Jackie French’s book Diary of a Wombat bounded boldly into Australian family life in 2002. It nestled itself with a unique exclamation into thousands of young Australians’ bedroom bookshelves. Who better exists in children’s theatre circles than director Eva Di Cesare and the insightful Monkey Baa team to respectfully transform this classic to the stage for the 3+age group?
In doing so the Monkey Baa creatives and assembled performers ensure this age group and the rest of us appreciate the possibilities of a live performance medium to portray this character rather than film or one of many modern electronic alternatives.
For children and adults making the trip to the Lendlease Darling Quarter Theatre, Mothball The Wombat’s innocence, flatulence, curiosity and daily insatiable urge for experimentation with human food are delightfully captured in the action. Through the use of 3D plush puppets manipulated by visible on-stage puppeteers, Bruce Whatley’s fine book illustrations of Mothball’s tirade are greatly enhanced.
The concept team of Sandra Eldridge, Tim McGarry and Eva di Cesare have maintained the book’s punctuation of action into days of the week, with the flow of the wombat’s destruction of the human house and yard also very similar. Imogen Ross’ set construction allows for props to be stored behind a fabric covered multi-functional mound.
A small wombat enters to depict distance from this part of the set and returns to this structure after the daily travels. This is not a very deep part of the stage but the illusion of travel with a small puppet mostly holds firm.
It is however the spectacular entry of the comparatively giant, close-up and centre-stage Mothball which is the obvious favourite with the young audience. She emerges full of character and often at a heavy gallop from around the set structure or burrows up through a soil like gauze for a dazzling, spirited reveal.
The book’s emphasis on this native animal sleeping, scratching and cheekily looking slowly about is captured with great effect through the dexterity of up to all three stage performers at times.

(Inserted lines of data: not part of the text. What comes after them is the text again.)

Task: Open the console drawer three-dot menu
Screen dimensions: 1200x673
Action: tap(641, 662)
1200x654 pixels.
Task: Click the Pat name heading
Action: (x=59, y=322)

The portrayal of the humans succeeds due to its expressive and concise caricature, around and inside an effective set component resembling a front door. This version thankfully resists the temptation to stray from French’s text to introduce extensive extra dialogue.
Stage performers Michael Cullen with Shondelle Pratt (puppetry and human characters) as well as Julia Ohannssian (puppetry and sound effects) have been well directed to manage multiple stage tasks. Their combined movements to create Mothball are lithe but deliberate.

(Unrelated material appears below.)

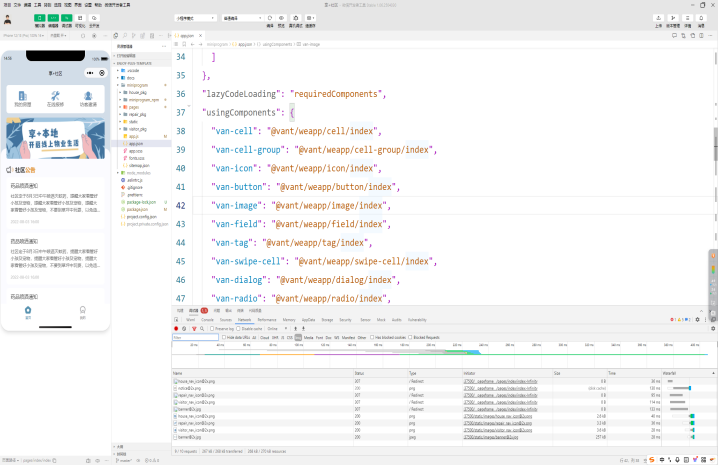Click package.json in the file tree
This screenshot has width=718, height=465.
click(x=137, y=209)
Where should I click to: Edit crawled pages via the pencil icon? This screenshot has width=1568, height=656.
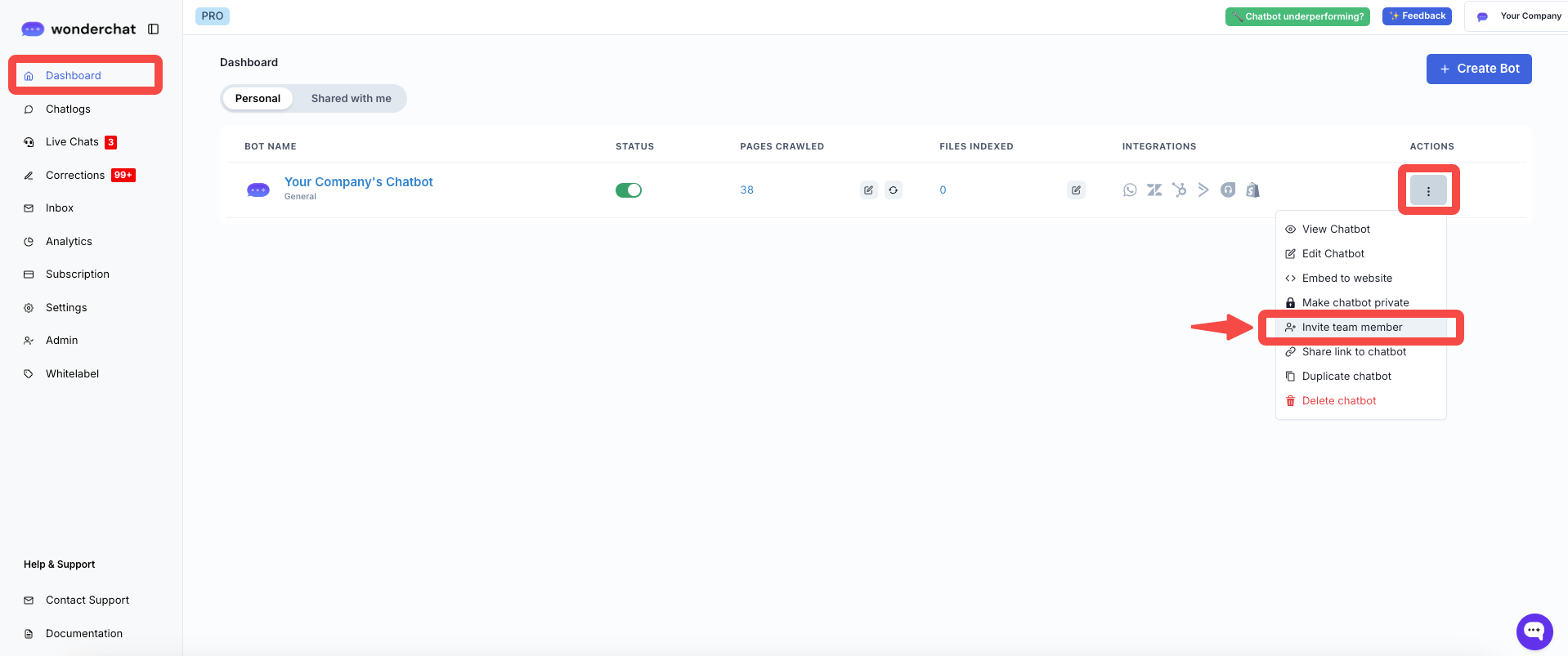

This approach to puppetry very effectively recreates accurate animal behaviours and physical tics. At no time does it feel hurried or time-poor. An eclectic soundtrack by Oonagh Sherrard features terrific variety.
Cellist Mary Rapp, seated onstage amidst the action, skilfully accompanies Mothball’s escapades with an atmospheric layer which combines composed music, dramatic modern string effects and even catchy riffs or rhythm guitar like barre chord strumming. This gives the wombat star an exquisite voice which is totally appropriate for all aspects of Mothball’s joie de vivre. Personality traits from the laid back to hectic are covered musically.

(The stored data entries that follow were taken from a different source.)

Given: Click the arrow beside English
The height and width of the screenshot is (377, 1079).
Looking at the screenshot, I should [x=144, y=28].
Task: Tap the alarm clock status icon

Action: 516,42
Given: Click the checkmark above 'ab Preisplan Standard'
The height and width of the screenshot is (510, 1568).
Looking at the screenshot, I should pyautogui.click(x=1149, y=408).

Such a well-known book in international literary circles would be a challenge to bring to life for any company. Here, however, it is successful in a 3D stage version using the challenging medium of puppetry. For all ages assembled it is funny and energetic and deliciously larger than our human lives.
DIARY OF A WOMBAT plays at Lendlease Darling Quarter Theatre from April 18 to May 27. It also tours nationally from now until November 7.